:: Texto fornecido ::

08 Março 2019
Publicamos aqui o comentário do monge italiano Enzo Bianchi, fundador da Comunidade de Bose, sobre o Evangelho deste 1º Domingo da Quaresma, 10 de março (Lucas 4, 1-13). A tradução é de Moisés Sbardelotto.
É o primeiro domingo da Quaresma, tempo severo, mas “favorável” (2Cor 6, 2) para o cristão: acima de tudo, tempo de luta contra as tentações. Por isso, a Igreja, no início desse tempo, sempre nos oferece o relato das tentações de Jesus no deserto, tentações que, segundo Lucas, estarão sempre presentes na sua vida, até o fim (cf. Lc 23, 35-39). Jesus também sabia que está escrito: “Filho, se quiser servir ao Senhor, prepara-te para a tentação” (Eclo 2, 1).
Jesus havia sido imerso no Jordão pelo seu mestre João Batista, e, durante essa imersão, o Espírito Santo havia descido sobre ele do céu aberto, enquanto a voz do Pai lhe dizia: “Tu és o meu Filho amado! Em ti encontro o meu agrado” (Lc 3, 22). Foi o evento que mudou a vida de Jesus, deu-lhe uma nova forma, porque, a partir daquele momento, ele não é mais apenas o discípulo do Batista, mas é ungido como profeta, repleto do Espírito. Por isso, ele deixa João e os outros membros da comunidade e se afasta do Jordão, entrando no deserto de Judá.

:: Material fornecido ::
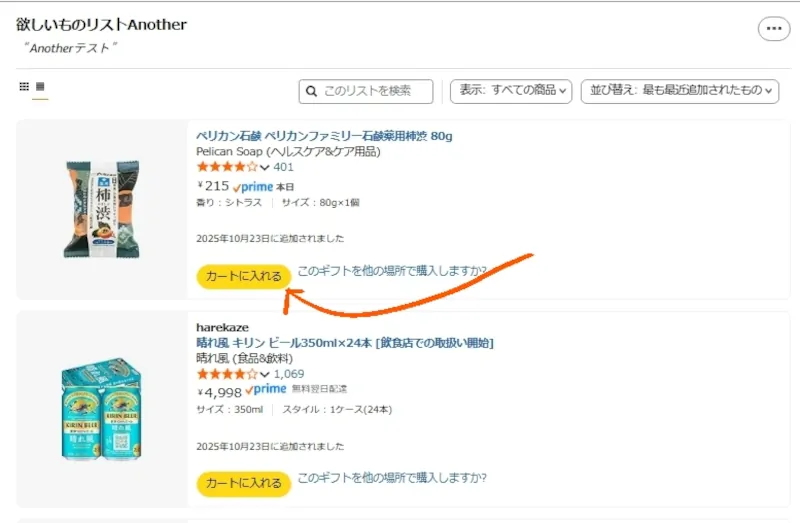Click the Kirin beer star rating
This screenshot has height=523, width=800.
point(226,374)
---
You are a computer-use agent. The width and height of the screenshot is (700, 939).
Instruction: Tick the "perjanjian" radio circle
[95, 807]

:: Tarefa A ::
Transcreva literalmente o trecho do comentário sobre as tentações de Jesus que começa em "É o primeiro" e vai até "(Eclo 2, 1).".
:: Tarefa B ::
No comentário sobre as tentações de Jesus, onde Jesus foi imerso por João Batista?

:: Resposta da tarefa A ::
É o primeiro domingo da Quaresma, tempo severo, mas “favorável” (2Cor 6, 2) para o cristão: acima de tudo, tempo de luta contra as tentações. Por isso, a Igreja, no início desse tempo, sempre nos oferece o relato das tentações de Jesus no deserto, tentações que, segundo Lucas, estarão sempre presentes na sua vida, até o fim (cf. Lc 23, 35-39). Jesus também sabia que está escrito: “Filho, se quiser servir ao Senhor, prepara-te para a tentação” (Eclo 2, 1).

:: Resposta da tarefa B ::
No Jordão.